To check out the project and follow along, go ahead and clone the repo:
$ git clone https://github.com/iagox86/forktest.git
Cloning into 'forktest'...
remote: Enumerating objects: 8, done.
remote: Counting objects: 100% (8/8), done.
remote: Compressing objects: 100% (8/8), done.

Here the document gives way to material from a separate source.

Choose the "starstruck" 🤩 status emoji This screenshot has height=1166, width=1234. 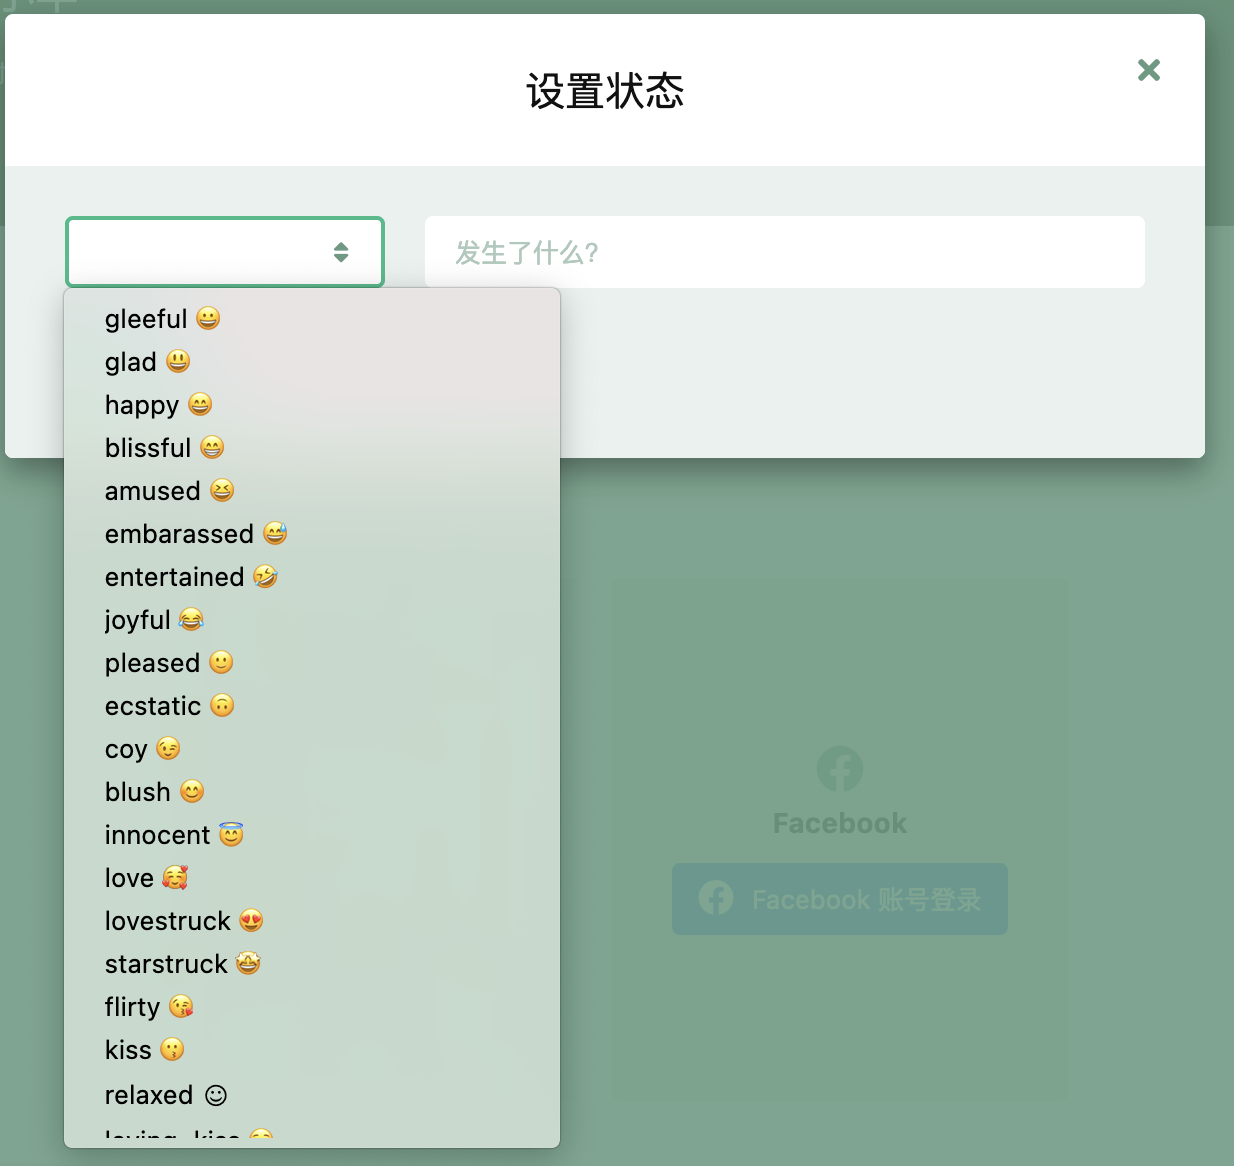pyautogui.click(x=182, y=963)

remote: Total 8 (delta 1), reused 7 (delta 0), pack-reused 0
Receiving objects: 100% (8/8), done.
Resolving deltas: 100% (1/1), done.
$ cd forktest
I’ve included built versions of all the files, but they aren’t built to be portable so they might not work cleanly. If you need to build them yourself, I’ve included a basic Makefile:
$ make clean && make
rm -f *.o forkapp noforkapp onlyyoucanpreventforking.so patch
gcc -g -Wall -fno-stack-protector -o forkapp forkapp.c
gcc -g -Wall -fno-stack-protector -o noforkapp noforkapp.c
gcc -shared -fPIC -o onlyyoucanpreventforking.so onlyyoucanpreventforking.c
nasm -o patch patch.asm
This should work more or less the same on any 64-bit Intel Linux system.
The problem
When you run either test app, it copies the first argument into a string (unsafely) then prints it to the screen:
$ ./forkapp test
You entered: test
Let’s say you want to use strace
to view system calls. In a process that
prints a string, you’d expect to see a call to write
or something similar,
which is the system call that writes to, say, stdout (your terminal). Here’s
what it looks like without forking:
$ strace ./noforkapp test
execve("./noforkapp", ["./noforkapp", "test"], 0x7fffd7acc8f8 /* 72 vars */) = 0
[...]
write(1, "You entered: test\n", 18You entered: test
) = 18
exit_group(0) = ?
+++ exited with 0 +++
But once you add forking into the equation, you no longer see the write
syscall in strace
by default:
$ strace ./forkapp test
execve("./forkapp", ["./forkapp", "test"], 0x7ffd1b7f02c8 /* 52 vars */) = 0
[...]
clone(child_stack=NULL, flags=CLONE_CHILD_CLEARTID|CLONE_CHILD_SETTID|SIGCHLD, child_tidptr=0x7f82376b4a10) = 133314
wait4(133314, You entered: test
NULL, 0, NULL) = 133314
--- SIGCHLD {si_signo=SIGCHLD, si_code=CLD_EXITED, si_pid=133314, si_uid=1000, si_status=0, si_utime=0, si_stime=0} ---
exit_group(0) = ?
+++ exited with 0 +++
We see the string, but that’s all!
Likewise, if we overflow the stack, we should get some sorta feedback like this:
$ ./noforkapp AAAAAAAAAAAAAAAAAAAAAAAAAAAAAAAAAAAAAAAAAAAAAAAAAAAAAAAAAAAAAAAA
You entered: AAAAAAAAAAAAAAAAAAAAAAAAAAAAAAAAAAAAAAAAAAAAAAAAAAAAAAAAAAAAAAAA
fish: Job 1, './noforkapp AAAAAAAAAAAAAAAAAAA…' terminated by signal SIGSEGV (Address boundary error)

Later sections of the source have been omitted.